__Exercise__
Word for word, repeat each entry that follows.

[[ Records shown open ]]

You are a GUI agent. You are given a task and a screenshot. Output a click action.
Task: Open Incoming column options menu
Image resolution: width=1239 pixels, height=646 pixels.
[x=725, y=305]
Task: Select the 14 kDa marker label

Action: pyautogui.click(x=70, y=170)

[[ Records shown closed ]]

__Your solution__
You are a GUI agent. You are given a task and a screenshot. Output a click action.
Task: Open Incoming column options menu
Image resolution: width=1239 pixels, height=646 pixels.
[x=725, y=305]
Task: Select the 14 kDa marker label

Action: pyautogui.click(x=70, y=170)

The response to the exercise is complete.